图2 氮添加处理对6种植物叶片硝态氮(A和B)和铵态氮(C和D)的影响Fig. 2 Nitrate nitrogen content (A and B) and Ammonium nitrogen content (C and D) of six plant leaves as affected by nitrogen addition
2.2 氮同化相关酶活性
粗叶木和罗伞的NR活性约为1 μg·g-1,其余4种植物较低。柏拉木、锥栗、鸭脚木和荷木的 NR活性约为2 μg·g-1(图3A、图3B)。柏拉木的NiR活性最低,约2 μg·g-1。其余5种植物的NiR活性约为6 μg·g-1(图3A、图3B)。在CN50处理下,粗叶木和罗伞的NR活性显著降低,锥栗的NR活性显著升高。在CN25处理下,柏拉木的NR活性显著升高(图3A)。在UN50处理下,柏拉木和锥栗的的NR活性显著升高(图3B)。
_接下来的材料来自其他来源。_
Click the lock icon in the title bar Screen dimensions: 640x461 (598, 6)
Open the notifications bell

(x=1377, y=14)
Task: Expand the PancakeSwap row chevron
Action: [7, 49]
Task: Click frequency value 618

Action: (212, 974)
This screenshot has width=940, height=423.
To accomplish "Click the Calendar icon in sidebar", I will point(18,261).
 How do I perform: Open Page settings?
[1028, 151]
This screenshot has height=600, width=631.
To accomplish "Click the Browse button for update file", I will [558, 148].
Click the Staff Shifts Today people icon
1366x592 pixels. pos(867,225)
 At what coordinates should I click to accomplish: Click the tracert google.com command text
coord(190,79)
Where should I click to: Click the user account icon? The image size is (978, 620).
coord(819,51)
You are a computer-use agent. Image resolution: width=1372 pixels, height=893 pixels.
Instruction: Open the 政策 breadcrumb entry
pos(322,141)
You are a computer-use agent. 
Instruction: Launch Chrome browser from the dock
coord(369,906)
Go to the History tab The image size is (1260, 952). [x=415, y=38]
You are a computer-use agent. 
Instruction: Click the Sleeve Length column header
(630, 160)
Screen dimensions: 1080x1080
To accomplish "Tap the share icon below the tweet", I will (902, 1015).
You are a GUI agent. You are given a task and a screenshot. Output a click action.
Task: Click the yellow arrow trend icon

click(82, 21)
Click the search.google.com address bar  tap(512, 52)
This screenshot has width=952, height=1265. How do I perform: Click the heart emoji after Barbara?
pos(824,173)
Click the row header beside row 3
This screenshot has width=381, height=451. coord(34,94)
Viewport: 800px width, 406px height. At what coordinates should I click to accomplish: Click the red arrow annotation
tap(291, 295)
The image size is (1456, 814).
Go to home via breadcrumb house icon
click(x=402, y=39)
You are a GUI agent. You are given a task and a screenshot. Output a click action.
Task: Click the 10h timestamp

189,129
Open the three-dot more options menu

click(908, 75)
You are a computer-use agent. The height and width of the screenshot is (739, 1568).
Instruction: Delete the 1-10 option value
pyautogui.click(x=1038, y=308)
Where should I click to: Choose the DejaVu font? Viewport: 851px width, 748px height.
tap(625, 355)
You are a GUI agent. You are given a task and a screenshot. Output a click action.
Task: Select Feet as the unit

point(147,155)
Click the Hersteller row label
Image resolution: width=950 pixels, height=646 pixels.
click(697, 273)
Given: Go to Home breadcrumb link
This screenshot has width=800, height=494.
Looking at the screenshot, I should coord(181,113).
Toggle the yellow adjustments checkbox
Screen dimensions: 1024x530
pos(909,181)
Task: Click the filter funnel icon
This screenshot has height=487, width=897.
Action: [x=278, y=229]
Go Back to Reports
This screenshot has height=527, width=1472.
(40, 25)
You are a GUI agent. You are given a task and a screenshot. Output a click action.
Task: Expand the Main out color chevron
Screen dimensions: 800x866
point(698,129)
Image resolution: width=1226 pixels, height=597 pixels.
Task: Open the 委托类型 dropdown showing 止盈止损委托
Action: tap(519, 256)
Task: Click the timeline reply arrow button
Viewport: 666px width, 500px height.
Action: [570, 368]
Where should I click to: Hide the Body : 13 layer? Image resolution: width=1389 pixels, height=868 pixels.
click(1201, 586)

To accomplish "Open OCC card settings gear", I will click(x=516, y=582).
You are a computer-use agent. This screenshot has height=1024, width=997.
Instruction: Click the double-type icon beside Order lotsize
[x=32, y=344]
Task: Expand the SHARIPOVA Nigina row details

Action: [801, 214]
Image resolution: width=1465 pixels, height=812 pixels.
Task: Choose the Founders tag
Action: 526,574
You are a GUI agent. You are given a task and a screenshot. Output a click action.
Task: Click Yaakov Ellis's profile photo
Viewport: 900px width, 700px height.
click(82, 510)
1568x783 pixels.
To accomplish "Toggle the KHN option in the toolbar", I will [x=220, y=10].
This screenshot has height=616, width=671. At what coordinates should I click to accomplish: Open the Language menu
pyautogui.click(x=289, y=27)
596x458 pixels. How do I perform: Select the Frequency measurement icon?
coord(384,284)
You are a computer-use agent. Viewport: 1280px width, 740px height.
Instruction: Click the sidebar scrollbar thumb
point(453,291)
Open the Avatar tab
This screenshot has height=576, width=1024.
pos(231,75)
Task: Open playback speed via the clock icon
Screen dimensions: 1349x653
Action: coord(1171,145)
柏拉木较叶片的NiR活性低于其他5种植物。在CN50处理下,粗叶木和柏拉木的 NiR活性显著升高,而荷木的NiR活性显著降低(图3C)。在UN25处理下,粗叶木的NiR活性显著升高,而罗伞的NiR活性显著降低。在UN50处理下,锥栗的NiR活性显著降低(图3D)。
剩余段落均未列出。